Here’s a novel I had been meaning to read and review for some time. I really enjoyed the first volume of Zaregoto, and consider it a must-read for any fans of mystery. This second volume is quite different from the first, and overall is probably the much better of the two. The writing for Kubishime Romanticist is perhaps the best I’ve seen in a light novel, in fact. But with all that said…
Good god. This story is brutal.
Kubishime Romanticist follows our curious protagonist Ii-chan (or “Ikkun” — his real name still left unspoken), now back at his university in Kyoto. In the first volume it was hinted that he was unusual, but for the most part he simply played the role of a passive observer until it came time to solve the whodunnit of that story. Surrounded by characters who were all geniuses among geniuses in their respective fields, he almost seemed like an average insert protagonist. The second volume of Zaregoto flips things around, and makes it abundantly clear that Ikkun is not an everyday person. I don’t want to go into too much detail here, because this is more or less what Kubishime Romanticist is all about: what kind of person Ikkun is, how he views the world, and why he lives the way he does.

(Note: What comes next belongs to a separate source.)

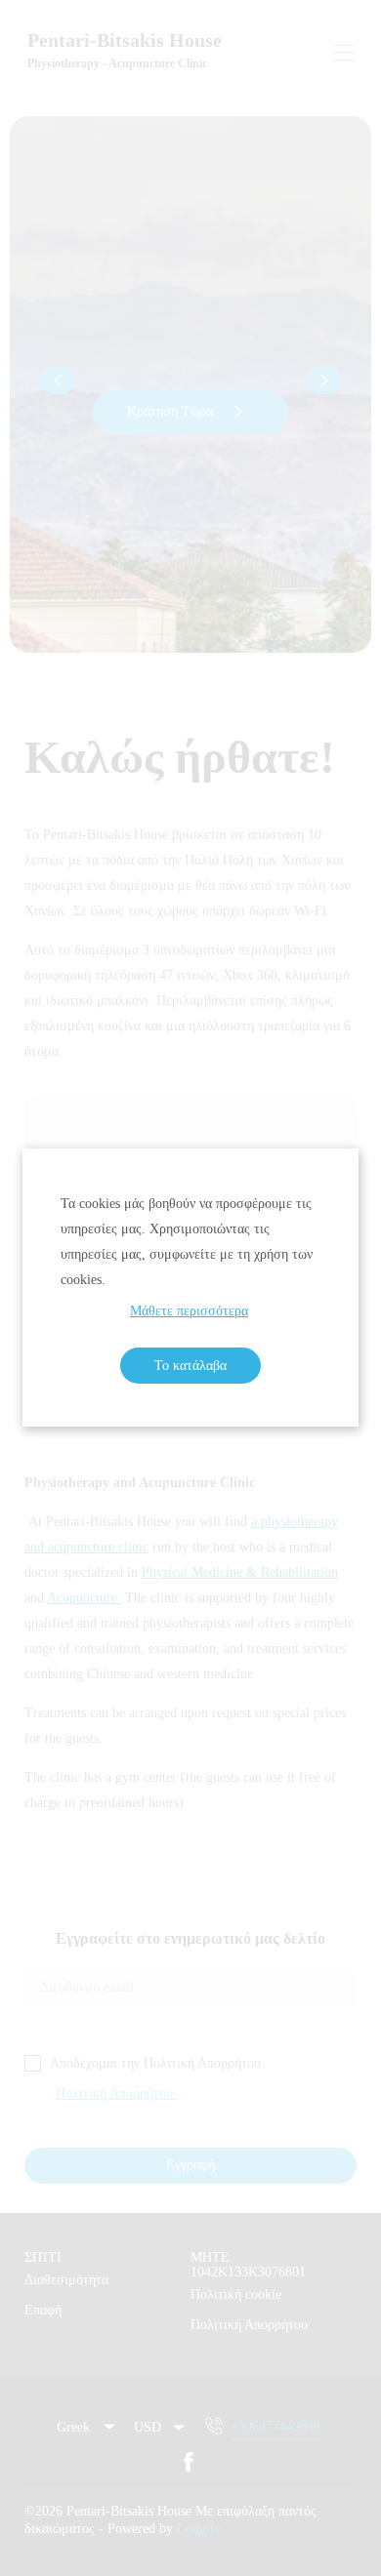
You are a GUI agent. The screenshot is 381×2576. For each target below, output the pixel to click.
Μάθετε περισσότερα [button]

This story plays out quite differently from the first volume. The story starts off with a big conflict: a serial killer is on the loose in Kyoto! Several people have been stabbed to death. You would think this is the mystery Ikkun needs to solve — but no, the killer is very quickly revealed to us… and Ikkun kind of sort of befriends him? Yes, it’s that kind of book. A really uncomfortable one.
The real mystery begins when one of Ikkun’s acquaintances from the university is murdered (but not by the serial killer). Ikkun has four new (sort of) friends, and most of the book involves Ikkun chatting with them about light topics such as what it means to be human and the purpose of life and can we ever forgive ourselves for all the terrible things we do. This is perhaps what will make or break the book for readers: Nisio Isin’s penchant for long, drawn-out conversations. I personally found them interesting–and in a couple instances, downright fascinating–but I can understand some readers not being too excited to see how much more nihilistic the next chapter will be than the last one.
Definitely a great book for anyone looking for something completely different from other light novels. And perhaps even completely different from Nisio Isin’s other works. It’s a tough book to read, but a tough book to put down. Also well-worth noting is the translation, which felt like an A+ effort from start to finish. It’s a shame the series did not get more volumes translated and released, but in light of Vertical’s recent efforts, I’m going to go ahead and start hoping for more again.